Upserting in Postges: It's not just all or nothing
Upserting in Postgres lets you insert a new value or update an existing value in a single atomic statement. This avoids needing two separate statements, read and update/insert, wrapped in a transaction.
If you want to only update particular fields, and not all fields in the row, you can do that to.
Let’s explore upserting into a table tracking a location’s high temperatures per day.
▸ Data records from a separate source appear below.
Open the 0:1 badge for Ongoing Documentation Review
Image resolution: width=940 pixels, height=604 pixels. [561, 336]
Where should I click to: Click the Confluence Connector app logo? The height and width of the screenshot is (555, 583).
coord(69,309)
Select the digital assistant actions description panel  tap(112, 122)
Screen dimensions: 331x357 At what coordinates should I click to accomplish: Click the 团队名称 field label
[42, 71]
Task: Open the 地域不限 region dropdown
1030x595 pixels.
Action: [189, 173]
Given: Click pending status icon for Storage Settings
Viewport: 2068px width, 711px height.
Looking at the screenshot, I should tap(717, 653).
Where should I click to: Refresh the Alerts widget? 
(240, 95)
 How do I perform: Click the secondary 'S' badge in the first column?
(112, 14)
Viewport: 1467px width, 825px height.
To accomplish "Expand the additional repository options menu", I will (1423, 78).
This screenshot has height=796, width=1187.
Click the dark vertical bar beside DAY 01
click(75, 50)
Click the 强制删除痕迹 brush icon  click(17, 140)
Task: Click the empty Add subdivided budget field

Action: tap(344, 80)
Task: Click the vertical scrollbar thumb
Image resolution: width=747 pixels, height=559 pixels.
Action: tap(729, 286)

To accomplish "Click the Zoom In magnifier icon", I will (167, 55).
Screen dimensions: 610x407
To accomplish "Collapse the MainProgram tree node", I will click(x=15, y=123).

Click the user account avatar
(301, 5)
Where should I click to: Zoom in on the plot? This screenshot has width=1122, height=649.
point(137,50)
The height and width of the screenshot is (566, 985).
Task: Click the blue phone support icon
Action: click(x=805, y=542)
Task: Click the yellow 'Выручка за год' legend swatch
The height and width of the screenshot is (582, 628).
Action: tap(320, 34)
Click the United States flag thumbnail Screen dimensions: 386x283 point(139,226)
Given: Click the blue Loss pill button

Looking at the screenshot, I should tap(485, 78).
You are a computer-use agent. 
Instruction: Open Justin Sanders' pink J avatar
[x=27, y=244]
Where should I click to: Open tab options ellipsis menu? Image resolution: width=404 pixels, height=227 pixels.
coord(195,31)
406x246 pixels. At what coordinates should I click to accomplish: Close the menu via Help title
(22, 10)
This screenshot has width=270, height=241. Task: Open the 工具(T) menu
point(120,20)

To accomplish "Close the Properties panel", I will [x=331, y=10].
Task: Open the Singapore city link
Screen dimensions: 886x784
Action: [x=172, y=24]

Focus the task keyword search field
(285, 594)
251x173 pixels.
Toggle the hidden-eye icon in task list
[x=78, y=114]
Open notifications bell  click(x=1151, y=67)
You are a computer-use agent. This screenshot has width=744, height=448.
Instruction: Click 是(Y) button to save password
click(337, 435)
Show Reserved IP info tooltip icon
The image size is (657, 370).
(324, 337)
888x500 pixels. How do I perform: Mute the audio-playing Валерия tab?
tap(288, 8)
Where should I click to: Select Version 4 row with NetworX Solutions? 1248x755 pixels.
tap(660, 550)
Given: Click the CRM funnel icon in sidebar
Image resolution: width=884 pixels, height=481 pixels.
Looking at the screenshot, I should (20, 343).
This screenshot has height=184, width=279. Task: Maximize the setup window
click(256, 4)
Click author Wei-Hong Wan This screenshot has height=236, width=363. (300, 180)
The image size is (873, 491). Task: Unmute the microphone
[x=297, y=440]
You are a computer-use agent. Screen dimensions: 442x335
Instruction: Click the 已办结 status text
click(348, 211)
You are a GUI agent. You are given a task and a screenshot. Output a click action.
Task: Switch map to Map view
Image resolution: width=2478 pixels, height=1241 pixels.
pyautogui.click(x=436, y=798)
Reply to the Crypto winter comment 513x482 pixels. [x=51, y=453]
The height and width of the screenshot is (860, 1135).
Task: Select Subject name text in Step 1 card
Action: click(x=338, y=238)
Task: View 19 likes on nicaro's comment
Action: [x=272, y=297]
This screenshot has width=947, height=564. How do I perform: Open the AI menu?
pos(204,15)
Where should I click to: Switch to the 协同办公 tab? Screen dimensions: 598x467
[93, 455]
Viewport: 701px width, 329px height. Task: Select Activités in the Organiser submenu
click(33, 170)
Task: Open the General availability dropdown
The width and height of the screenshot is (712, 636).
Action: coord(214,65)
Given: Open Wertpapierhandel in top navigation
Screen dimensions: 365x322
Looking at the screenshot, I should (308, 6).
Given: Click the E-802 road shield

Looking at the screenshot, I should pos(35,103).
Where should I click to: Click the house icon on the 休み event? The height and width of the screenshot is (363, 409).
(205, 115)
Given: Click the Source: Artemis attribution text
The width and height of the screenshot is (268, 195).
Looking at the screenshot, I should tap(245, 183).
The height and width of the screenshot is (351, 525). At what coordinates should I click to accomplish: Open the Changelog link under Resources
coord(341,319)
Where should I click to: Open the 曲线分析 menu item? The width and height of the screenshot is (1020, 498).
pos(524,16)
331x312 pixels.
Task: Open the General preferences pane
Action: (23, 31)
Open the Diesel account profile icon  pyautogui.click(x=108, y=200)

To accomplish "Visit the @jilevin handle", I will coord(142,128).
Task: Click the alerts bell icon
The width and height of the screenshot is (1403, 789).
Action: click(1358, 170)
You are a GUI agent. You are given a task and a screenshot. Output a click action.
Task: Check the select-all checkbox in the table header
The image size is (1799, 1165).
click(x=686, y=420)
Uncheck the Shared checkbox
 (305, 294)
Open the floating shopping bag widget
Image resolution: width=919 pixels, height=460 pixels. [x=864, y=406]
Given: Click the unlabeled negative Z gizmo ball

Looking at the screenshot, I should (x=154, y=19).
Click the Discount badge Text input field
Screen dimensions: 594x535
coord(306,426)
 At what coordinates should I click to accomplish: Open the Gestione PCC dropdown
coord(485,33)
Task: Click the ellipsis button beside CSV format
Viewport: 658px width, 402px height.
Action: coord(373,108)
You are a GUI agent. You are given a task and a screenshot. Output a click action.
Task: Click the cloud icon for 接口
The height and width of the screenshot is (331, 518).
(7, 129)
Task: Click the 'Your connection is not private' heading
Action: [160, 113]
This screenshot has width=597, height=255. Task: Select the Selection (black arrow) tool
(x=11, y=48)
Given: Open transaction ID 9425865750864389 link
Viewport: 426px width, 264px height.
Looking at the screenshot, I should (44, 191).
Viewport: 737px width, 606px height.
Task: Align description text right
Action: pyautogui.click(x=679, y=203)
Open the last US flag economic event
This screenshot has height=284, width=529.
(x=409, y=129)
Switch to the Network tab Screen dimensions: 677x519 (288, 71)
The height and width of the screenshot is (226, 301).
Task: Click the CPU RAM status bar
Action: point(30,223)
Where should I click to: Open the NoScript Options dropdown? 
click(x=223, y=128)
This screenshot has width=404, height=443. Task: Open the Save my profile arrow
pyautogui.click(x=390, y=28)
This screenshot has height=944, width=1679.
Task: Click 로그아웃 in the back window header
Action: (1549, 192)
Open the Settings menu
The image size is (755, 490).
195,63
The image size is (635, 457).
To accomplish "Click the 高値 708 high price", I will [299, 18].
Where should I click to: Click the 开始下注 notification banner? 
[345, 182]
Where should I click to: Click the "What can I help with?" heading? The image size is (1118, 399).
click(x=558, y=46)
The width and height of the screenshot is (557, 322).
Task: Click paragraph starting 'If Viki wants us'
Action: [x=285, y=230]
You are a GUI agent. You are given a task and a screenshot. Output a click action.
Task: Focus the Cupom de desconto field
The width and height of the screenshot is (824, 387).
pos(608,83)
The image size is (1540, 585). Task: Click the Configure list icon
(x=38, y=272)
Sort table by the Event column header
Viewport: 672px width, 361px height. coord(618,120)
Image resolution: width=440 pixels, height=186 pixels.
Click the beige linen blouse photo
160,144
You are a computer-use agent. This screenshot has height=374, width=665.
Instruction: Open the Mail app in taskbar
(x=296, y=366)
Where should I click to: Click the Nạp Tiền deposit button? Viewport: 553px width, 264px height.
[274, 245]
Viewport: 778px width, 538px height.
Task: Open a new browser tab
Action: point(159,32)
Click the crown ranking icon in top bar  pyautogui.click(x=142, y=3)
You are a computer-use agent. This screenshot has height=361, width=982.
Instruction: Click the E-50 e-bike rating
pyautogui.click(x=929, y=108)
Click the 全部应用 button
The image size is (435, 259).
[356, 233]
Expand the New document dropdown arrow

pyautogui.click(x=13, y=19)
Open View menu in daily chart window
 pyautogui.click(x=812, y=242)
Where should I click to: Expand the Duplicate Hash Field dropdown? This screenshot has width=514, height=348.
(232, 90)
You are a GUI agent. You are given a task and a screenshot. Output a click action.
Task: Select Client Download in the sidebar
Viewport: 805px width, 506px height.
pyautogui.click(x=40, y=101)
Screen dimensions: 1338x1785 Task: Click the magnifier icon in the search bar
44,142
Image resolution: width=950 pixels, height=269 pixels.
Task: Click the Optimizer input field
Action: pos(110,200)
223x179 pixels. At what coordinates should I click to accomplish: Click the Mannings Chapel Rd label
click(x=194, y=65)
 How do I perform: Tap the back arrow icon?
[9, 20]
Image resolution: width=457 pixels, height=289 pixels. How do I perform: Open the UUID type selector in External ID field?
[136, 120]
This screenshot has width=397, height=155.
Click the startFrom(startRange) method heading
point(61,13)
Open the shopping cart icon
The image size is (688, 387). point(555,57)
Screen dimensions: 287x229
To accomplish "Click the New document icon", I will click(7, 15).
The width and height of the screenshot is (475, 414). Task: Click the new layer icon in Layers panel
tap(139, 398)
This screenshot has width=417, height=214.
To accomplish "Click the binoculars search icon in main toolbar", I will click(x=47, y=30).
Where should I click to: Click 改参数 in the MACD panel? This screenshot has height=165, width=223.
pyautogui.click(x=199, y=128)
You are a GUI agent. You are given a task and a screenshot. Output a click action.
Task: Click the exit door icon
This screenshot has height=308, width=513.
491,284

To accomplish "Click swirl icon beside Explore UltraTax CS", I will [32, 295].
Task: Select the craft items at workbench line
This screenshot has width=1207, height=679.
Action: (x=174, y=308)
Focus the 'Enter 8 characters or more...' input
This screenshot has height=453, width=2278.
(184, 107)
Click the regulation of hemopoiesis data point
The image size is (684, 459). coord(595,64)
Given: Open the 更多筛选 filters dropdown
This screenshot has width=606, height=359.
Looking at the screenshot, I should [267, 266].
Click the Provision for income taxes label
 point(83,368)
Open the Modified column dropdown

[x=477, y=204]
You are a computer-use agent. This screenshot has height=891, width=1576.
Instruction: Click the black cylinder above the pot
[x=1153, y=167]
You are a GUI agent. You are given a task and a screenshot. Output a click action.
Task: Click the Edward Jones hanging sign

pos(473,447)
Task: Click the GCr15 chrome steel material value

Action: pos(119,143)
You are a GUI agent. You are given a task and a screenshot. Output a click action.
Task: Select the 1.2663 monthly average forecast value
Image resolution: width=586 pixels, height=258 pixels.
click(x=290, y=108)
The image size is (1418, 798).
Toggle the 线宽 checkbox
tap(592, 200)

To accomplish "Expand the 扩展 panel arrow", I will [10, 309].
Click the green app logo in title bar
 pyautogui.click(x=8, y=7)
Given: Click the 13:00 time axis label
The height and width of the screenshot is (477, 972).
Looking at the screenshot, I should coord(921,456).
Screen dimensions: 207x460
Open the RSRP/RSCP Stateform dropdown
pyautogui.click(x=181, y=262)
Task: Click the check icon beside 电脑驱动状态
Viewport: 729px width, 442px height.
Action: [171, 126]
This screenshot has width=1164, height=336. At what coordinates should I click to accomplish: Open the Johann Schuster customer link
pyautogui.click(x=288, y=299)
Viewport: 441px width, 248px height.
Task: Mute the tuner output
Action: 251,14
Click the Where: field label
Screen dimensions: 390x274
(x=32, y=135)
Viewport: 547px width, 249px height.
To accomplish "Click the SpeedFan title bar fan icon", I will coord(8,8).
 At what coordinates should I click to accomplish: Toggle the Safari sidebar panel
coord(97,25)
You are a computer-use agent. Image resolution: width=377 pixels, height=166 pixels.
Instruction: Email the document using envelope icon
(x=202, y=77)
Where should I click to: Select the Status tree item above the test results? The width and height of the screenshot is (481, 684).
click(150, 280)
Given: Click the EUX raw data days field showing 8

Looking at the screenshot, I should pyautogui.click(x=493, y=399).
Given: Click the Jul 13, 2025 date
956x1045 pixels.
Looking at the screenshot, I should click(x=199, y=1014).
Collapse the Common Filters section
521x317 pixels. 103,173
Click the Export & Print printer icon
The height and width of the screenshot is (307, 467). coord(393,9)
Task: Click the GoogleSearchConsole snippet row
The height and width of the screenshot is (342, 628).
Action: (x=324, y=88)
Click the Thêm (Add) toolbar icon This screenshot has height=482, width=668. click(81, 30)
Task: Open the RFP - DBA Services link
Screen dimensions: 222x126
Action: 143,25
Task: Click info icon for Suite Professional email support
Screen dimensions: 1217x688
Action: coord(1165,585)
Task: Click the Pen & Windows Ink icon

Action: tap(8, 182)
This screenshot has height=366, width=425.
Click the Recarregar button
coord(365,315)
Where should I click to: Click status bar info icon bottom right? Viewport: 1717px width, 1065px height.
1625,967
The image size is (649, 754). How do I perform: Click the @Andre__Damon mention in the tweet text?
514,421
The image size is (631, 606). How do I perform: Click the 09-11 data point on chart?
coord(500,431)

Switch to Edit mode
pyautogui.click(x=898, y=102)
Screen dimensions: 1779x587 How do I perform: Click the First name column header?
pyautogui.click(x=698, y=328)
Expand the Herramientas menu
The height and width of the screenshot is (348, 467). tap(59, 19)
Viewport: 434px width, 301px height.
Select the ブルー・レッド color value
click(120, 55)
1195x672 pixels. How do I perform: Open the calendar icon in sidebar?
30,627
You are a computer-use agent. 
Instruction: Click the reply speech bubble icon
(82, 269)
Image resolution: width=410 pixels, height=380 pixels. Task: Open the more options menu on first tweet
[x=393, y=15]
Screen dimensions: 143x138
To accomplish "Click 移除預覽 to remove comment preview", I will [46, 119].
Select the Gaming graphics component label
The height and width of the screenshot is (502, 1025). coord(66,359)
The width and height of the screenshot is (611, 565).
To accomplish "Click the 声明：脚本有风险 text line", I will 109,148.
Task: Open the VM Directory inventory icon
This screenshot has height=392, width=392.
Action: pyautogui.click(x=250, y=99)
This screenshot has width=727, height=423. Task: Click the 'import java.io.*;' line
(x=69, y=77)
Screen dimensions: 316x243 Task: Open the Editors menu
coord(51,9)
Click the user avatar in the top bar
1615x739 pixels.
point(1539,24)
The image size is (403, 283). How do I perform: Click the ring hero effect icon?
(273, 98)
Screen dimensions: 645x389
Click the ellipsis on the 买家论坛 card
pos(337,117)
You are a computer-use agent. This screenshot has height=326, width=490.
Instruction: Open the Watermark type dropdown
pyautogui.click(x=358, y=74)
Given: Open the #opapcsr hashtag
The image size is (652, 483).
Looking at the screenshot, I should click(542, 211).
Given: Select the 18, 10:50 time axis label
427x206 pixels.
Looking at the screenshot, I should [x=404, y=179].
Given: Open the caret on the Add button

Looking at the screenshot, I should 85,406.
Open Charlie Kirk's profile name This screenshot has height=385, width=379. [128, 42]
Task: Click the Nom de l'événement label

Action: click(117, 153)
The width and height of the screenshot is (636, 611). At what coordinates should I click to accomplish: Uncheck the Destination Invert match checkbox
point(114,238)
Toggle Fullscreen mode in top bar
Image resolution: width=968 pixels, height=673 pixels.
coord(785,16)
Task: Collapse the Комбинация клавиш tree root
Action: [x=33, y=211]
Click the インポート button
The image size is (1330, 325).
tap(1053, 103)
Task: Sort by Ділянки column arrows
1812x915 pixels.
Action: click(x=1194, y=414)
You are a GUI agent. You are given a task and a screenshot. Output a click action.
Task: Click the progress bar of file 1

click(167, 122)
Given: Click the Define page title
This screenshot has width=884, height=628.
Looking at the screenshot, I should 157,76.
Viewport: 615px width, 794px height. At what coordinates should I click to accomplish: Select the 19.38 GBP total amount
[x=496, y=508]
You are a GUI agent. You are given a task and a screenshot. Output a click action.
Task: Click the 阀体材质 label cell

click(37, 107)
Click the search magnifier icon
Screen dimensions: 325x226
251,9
CREATE TABLE IF NOT EXISTS temp_agg
(
id integer NOT NULL,
day date,
high NUMERIC(5, 2),
CONSTRAINT id_day UNIQUE (id, day)
)
Every hour our application polls for the temperature at a set of location endpoints and inserts the current temperature. If a location endpoint is down, unresponsive, or returning “bad” data, it will be skipped and re-polled in the next hourly run.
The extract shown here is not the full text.